--- START ---

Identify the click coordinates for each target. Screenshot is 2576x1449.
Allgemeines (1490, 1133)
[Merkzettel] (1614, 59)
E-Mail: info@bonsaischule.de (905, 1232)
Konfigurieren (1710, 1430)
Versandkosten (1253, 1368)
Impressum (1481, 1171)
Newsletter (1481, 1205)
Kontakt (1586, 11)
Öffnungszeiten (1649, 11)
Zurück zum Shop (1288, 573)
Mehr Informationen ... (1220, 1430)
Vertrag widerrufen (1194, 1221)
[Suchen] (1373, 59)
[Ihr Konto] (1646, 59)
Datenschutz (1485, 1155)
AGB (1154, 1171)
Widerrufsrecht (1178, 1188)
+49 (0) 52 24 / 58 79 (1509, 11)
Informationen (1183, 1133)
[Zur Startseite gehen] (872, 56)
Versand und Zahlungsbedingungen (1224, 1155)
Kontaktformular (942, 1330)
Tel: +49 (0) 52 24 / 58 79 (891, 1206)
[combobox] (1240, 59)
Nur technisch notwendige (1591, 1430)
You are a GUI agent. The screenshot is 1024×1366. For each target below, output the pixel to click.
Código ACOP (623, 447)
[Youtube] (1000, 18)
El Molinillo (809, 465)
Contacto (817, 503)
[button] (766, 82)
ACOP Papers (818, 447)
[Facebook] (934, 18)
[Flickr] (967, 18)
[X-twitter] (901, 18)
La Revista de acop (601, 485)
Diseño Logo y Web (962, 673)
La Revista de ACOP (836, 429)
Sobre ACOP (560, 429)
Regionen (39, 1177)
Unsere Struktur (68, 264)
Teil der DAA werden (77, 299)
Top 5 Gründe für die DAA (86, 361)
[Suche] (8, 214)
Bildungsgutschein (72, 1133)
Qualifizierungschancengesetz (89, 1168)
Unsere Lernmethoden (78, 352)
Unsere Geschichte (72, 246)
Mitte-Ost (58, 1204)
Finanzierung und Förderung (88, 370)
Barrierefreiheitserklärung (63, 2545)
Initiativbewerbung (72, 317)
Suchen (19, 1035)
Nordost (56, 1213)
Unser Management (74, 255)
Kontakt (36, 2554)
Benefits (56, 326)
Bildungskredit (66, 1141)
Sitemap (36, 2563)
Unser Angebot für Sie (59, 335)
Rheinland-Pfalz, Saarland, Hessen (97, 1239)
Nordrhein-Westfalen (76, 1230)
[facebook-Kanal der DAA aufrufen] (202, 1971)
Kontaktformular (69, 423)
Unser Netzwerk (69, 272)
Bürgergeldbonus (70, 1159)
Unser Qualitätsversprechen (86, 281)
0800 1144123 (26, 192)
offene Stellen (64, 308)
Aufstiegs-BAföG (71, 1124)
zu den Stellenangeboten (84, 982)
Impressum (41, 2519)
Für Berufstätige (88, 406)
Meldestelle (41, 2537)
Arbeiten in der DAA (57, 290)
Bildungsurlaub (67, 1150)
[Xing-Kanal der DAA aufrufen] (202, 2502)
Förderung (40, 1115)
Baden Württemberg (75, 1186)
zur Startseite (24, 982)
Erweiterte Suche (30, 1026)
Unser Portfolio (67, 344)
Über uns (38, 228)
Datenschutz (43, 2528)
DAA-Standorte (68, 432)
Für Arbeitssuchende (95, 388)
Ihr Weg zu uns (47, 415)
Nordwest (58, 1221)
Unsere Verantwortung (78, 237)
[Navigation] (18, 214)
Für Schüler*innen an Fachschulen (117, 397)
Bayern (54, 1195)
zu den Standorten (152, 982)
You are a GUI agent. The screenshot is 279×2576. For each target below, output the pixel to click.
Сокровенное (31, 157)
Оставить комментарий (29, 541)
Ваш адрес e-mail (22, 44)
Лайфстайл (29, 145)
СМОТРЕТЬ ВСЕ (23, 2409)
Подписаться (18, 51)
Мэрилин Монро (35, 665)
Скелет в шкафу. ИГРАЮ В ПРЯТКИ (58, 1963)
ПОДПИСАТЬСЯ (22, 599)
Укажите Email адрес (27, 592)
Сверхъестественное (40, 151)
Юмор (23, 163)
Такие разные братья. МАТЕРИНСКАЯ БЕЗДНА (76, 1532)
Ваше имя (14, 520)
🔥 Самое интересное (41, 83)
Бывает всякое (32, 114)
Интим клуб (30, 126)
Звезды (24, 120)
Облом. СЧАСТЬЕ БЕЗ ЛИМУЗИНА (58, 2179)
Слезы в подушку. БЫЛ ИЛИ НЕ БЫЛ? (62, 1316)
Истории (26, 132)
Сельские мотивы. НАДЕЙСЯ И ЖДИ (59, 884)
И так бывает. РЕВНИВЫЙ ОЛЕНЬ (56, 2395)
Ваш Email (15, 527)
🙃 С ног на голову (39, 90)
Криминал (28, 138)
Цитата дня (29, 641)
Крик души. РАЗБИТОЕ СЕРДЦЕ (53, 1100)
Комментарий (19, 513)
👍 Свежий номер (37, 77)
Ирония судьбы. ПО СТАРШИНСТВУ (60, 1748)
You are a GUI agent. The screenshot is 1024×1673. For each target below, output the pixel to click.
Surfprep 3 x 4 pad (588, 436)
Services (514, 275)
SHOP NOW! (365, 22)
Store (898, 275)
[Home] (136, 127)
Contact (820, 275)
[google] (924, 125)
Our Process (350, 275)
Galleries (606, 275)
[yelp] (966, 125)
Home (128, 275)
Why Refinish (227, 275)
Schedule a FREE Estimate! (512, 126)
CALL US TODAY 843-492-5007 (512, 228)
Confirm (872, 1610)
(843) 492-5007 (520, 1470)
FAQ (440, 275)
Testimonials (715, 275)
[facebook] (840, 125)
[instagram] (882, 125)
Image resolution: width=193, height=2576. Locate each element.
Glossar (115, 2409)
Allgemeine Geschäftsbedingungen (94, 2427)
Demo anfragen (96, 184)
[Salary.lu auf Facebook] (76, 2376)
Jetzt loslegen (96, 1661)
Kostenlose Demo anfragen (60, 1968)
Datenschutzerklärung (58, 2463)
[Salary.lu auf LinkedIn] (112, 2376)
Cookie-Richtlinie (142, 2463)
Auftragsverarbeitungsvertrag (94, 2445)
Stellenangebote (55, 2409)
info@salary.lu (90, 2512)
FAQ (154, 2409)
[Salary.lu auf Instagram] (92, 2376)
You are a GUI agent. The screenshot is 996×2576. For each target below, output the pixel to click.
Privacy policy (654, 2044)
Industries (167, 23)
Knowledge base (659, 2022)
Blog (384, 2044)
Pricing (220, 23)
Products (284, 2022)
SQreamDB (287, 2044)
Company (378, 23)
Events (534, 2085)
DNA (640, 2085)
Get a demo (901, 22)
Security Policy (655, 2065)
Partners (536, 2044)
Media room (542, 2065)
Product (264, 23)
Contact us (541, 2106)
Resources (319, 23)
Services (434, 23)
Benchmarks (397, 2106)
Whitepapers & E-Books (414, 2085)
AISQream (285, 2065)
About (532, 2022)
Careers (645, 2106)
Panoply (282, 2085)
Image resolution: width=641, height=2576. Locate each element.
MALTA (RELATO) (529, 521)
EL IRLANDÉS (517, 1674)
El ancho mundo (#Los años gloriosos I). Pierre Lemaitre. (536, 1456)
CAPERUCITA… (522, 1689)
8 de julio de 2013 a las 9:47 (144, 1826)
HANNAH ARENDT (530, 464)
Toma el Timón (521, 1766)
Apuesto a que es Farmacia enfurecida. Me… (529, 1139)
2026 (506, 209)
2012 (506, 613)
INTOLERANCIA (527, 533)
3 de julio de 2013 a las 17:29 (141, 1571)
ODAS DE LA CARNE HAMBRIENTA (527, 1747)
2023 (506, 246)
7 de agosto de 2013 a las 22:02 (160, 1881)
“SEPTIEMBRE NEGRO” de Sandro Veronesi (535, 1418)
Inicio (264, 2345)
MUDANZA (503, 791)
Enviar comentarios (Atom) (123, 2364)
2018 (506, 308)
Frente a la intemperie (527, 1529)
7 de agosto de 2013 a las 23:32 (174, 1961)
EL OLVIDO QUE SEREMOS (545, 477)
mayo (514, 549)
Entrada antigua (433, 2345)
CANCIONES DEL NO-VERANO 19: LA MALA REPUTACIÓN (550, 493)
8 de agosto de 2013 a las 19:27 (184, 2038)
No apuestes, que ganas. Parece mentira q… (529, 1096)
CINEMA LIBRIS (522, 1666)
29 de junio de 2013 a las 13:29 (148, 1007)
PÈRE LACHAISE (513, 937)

--- END ---

_Exercise goal_. Every line from the one containing "2026 (506, 209)" to the final line of the listing above should be set down exactly, with nothing added.

_Task result_.
2026 (506, 209)
2012 (506, 613)
INTOLERANCIA (527, 533)
3 de julio de 2013 a las 17:29 (141, 1571)
ODAS DE LA CARNE HAMBRIENTA (527, 1747)
2023 (506, 246)
7 de agosto de 2013 a las 22:02 (160, 1881)
“SEPTIEMBRE NEGRO” de Sandro Veronesi (535, 1418)
Inicio (264, 2345)
MUDANZA (503, 791)
Enviar comentarios (Atom) (123, 2364)
2018 (506, 308)
Frente a la intemperie (527, 1529)
7 de agosto de 2013 a las 23:32 (174, 1961)
EL OLVIDO QUE SEREMOS (545, 477)
mayo (514, 549)
Entrada antigua (433, 2345)
CANCIONES DEL NO-VERANO 19: LA MALA REPUTACIÓN (550, 493)
8 de agosto de 2013 a las 19:27 (184, 2038)
No apuestes, que ganas. Parece mentira q… (529, 1096)
CINEMA LIBRIS (522, 1666)
29 de junio de 2013 a las 13:29 (148, 1007)
PÈRE LACHAISE (513, 937)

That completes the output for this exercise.